Mar 212019
 

Chris Engman, “Containment” Installation, 2019

Chris Engman “Bookshelves”, 2019

Taking and viewing photos has increasingly become an important part of people’s lives, especially with the introduction of Instagram and the ability to use your phone as a camera. We are looking at more and more images than ever before. But when you are looking at a photo, how much of what you are seeing is real?

Chris Engman’s show Refraction at Luis de Jesus Gallery challenges these perceptions through his creation of photographic environments. When you enter the gallery you walk into the site-specific work Containment, which took over 300 individual prints to create. It’s an immersive piece that gives the viewer the chance to see how Engman’s final images are created.

The second room of the gallery houses several photos of different recreated natural environments, including sand dunes and a cloudy sky. On one wall there is a book shelf (pictured above) where the center is a photograph of a bookshelf and to the left and right are actual objects, furthering the challenge to question everything you are looking at. Looking at a photo of books on a shelf, next to real books on a shelf, what makes more of an impression to your eye?
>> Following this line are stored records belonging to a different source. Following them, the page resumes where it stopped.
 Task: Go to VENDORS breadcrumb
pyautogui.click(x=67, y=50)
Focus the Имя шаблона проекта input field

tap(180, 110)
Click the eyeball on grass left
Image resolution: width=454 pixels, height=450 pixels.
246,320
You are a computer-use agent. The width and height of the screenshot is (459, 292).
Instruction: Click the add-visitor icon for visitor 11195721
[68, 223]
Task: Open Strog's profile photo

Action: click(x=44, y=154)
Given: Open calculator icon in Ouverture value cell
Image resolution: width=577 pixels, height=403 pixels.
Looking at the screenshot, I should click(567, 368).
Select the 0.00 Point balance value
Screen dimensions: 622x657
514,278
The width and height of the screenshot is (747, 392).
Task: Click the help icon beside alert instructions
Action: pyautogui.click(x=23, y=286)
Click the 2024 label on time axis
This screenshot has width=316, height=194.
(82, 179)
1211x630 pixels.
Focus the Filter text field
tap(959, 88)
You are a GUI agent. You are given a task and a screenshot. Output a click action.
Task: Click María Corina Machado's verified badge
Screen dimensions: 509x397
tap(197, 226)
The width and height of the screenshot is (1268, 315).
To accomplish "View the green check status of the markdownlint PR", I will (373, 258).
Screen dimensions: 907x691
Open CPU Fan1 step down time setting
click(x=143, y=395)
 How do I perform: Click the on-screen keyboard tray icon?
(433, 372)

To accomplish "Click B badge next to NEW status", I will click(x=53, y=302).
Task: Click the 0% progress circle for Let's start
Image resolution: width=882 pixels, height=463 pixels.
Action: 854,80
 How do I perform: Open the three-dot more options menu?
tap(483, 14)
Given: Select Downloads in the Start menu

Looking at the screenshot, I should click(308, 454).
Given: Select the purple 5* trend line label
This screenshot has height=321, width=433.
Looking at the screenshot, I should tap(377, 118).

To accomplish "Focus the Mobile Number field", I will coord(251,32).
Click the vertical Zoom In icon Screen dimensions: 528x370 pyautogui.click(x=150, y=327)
What is the difference between looking at a photo of the sky and a photo of a construction made of photos of the sky?

From the press release

Refraction explores the relationship between illusion and reality by exposing the deceit inherent in photographic image-making while engaging in philosophical and material play around slips in translation. Refraction refers to the change in matter or information as it passes through one medium to another. Refraction occurs when our experience of the world is mediated through photographic images. Engman states: “We see more than we would have, and there is value in that. But the thing, person, or place that is imaged is also irrevocably changed. Photographs resemble and seem somehow in proximity to places and moments we cannot access in ways we wish we could. This produces a continuous and oblique kind of yearning for what we wish could be present or more fully understood,” resulting in a mental projection through which we fill in the gaps, adding detail or meaning.

This exhibition closes 3/23/19.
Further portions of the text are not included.